Gasoline a was mixed with hydrogen before being injected into the reactor. The gasoline flow rate was 400 ml/h and the hydrogen flow rate was 116 normal litres of hydrogen per hour. The hydrogen flow rate was such that the ratio H2/HC in normal litres of hydrogen per litre of feed was 290 Nl/l. The temperature was adjusted to 260° C. and the pressure was 2 MPa. The gasoline produced, termed c1, was cooled and stripped by a stream of hydrogen to eliminate dissolved H2S.
After analysis, this gasoline contained 38 ppm of sulphur including 14.0 ppm in the form of mercaptans. Its research octane number (RON) was 90.60 and its motor octane number (MON) was 79.40.
Example 2 (in accordance with the invention)
340 ml/h of gasoline a1 was mixed with 98 normal litres per hour of hydrogen and injected into a volume of 85 ml of HR806S catalyst. The hydrogen flow rate was such that the ratio H2/HC, in normal litres of hydrogen per litre of feed, was 300 Nl/l. The temperature of the reactor was adjusted to 260° C. and the pressure was adjusted to 2 MPa. The gasoline produced, denoted b1, contained 19 ppm of sulphur including 8 ppm in the form of mercaptans.

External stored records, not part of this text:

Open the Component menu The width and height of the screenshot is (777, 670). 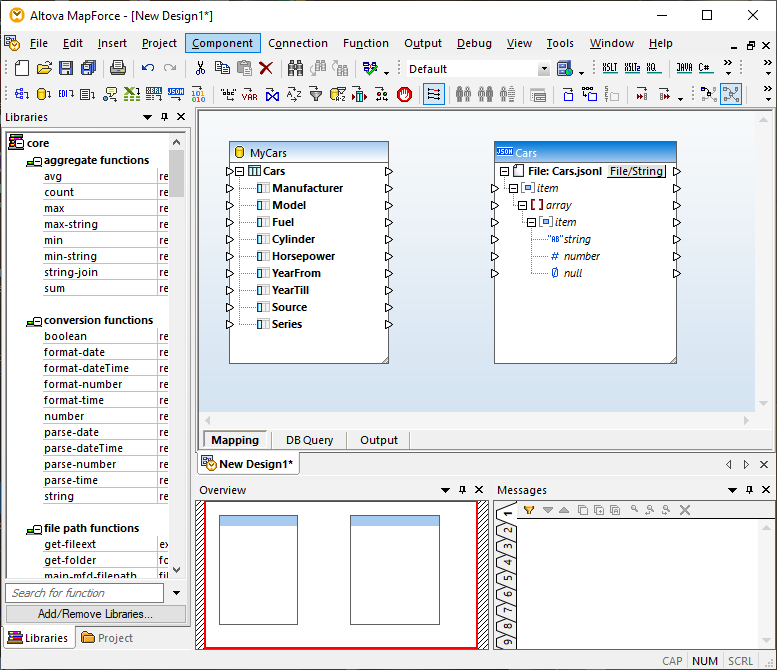coord(222,43)
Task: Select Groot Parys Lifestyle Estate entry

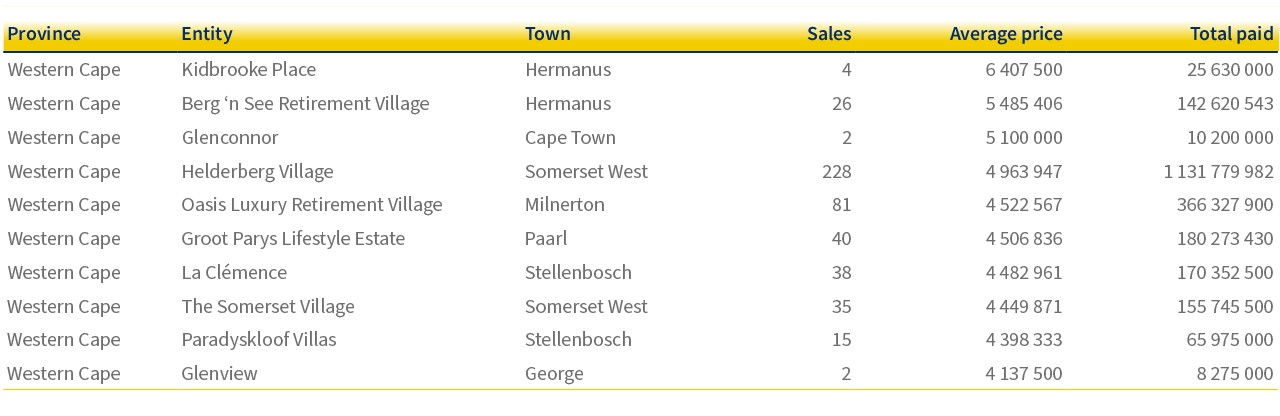Action: point(293,239)
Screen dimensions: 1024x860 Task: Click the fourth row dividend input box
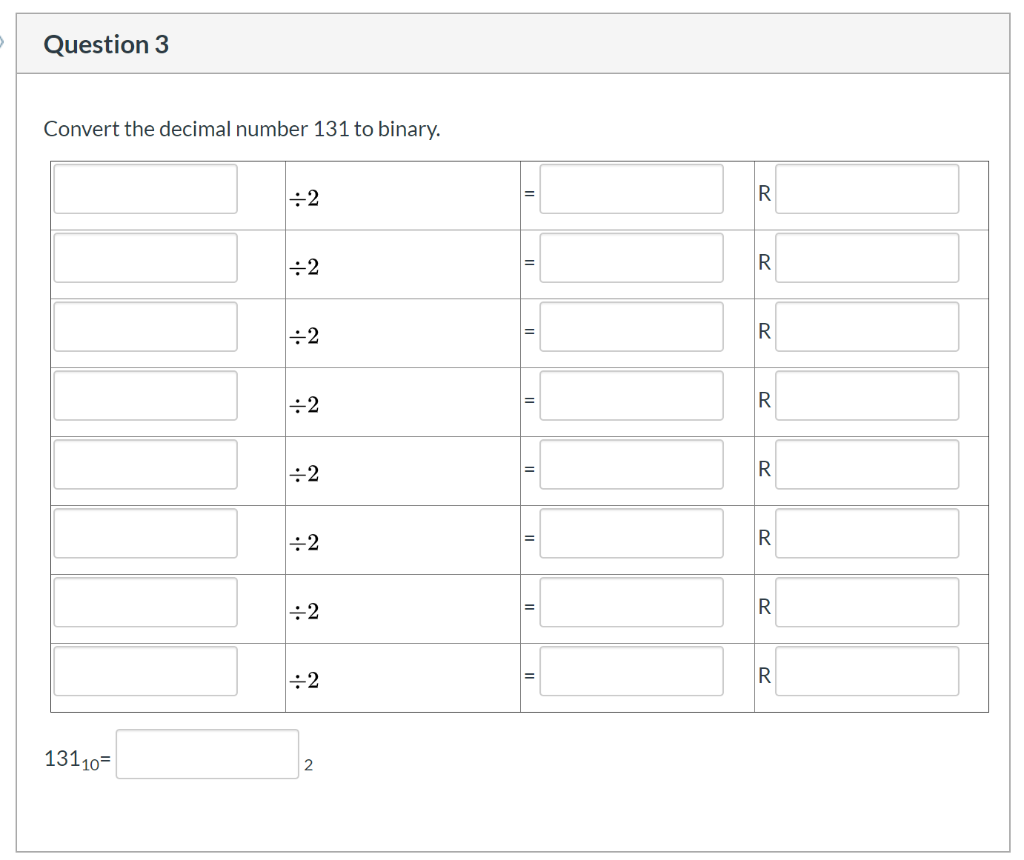[144, 396]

60 ml/h of gasoline a2 was mixed with 14.4 normal litres per hour of hydrogen and injected onto a volume of 15 ml of HR806S catalyst. The hydrogen flow rate was such that the ratio H2/HC, in normal litres of hydrogen per litre of feed, was 240 Nl/l. The reactor temperature was adjusted to 260° C. and the pressure was adjusted to 2 MPa. The gasoline produced, denoted b2, contained 90 ppm of sulphur including 4 ppm in the form of mercaptans.

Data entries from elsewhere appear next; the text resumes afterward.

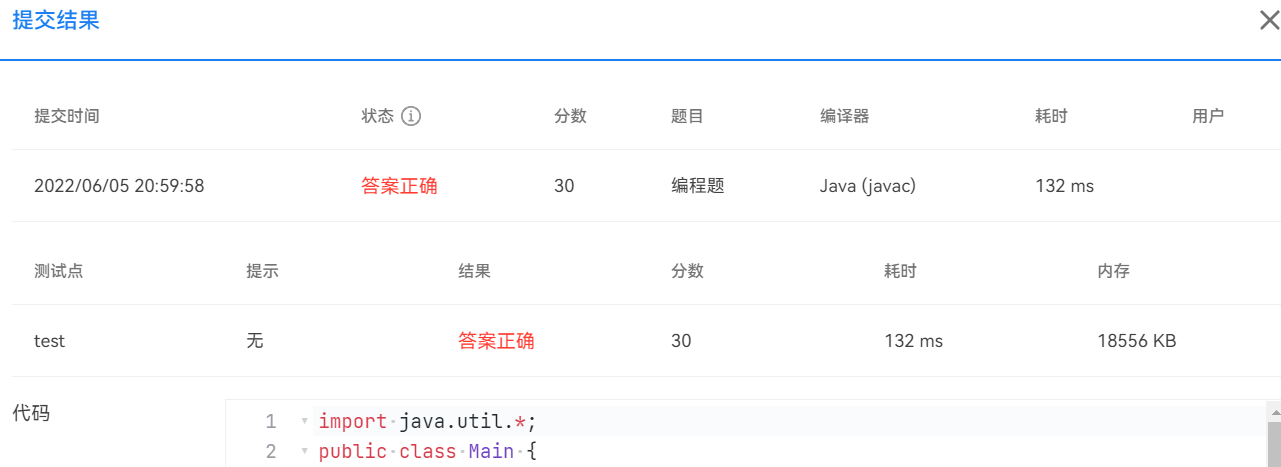The height and width of the screenshot is (467, 1281).
Task: Collapse the public class Main fold arrow
Action: coord(304,452)
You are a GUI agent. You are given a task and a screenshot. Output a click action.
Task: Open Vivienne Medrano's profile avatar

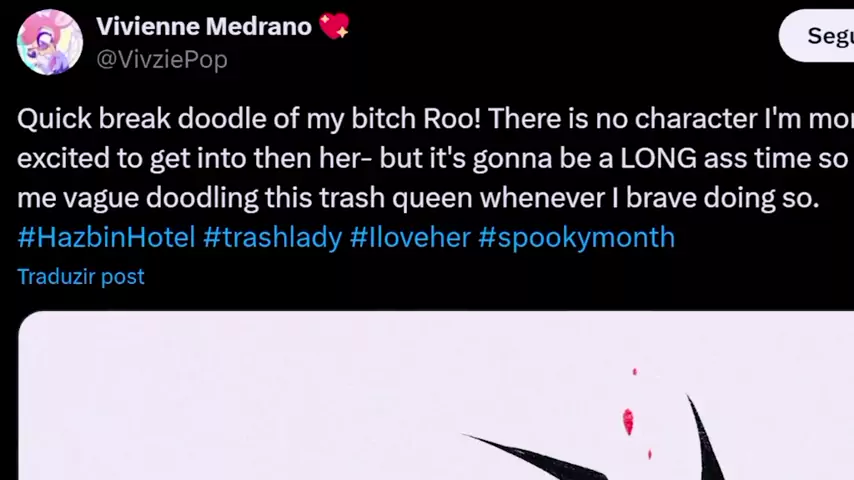pos(50,42)
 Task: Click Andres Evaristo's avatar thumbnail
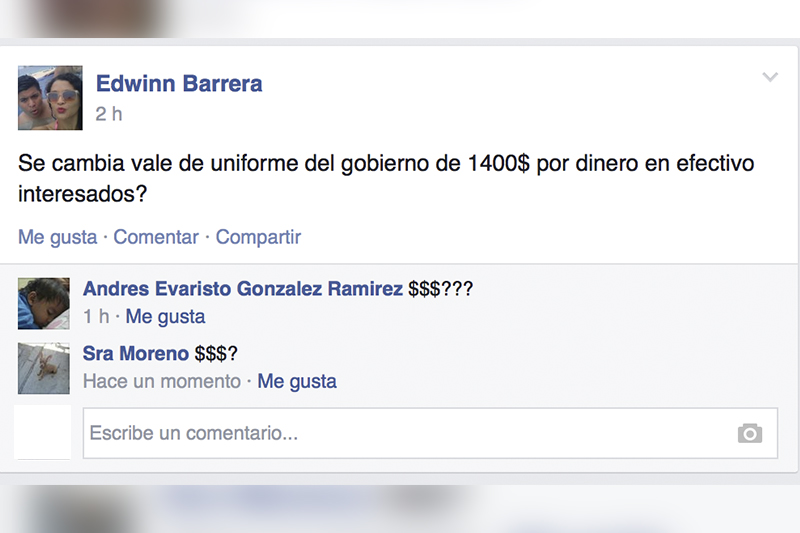click(x=44, y=303)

Overall, to treat cuts al and a2, the hydrogen flow rate was such that the ratio H2/HC, in normal litres of hydrogen per litre of feed, was 290 Nl/l.
Gasolines bl and b2 were mixed in amounts of 85% by weight of gasoline b1 and 15% by weight of gasoline b2. The mixture so constituted, denoted c2, was analyzed. It contained 30 ppm of sulphur including 8.0 ppm in the form of mercaptans. Its research octane number (RON) was 90.80 and its motor octane number (MON) was 79.50. The fraction b2 could also be sent to the middle distillate pool with a very low sulphur content.
Comparing gasolines c1 and c2 produced in examples 1 and 2, it appears that treatment in parallel of gasolines separated into two distinct cuts while maintaining overall the same flow rate of hydrogen can improve the octane number of the desulphurized gasoline and especially significantly reduce the amount of mercaptans.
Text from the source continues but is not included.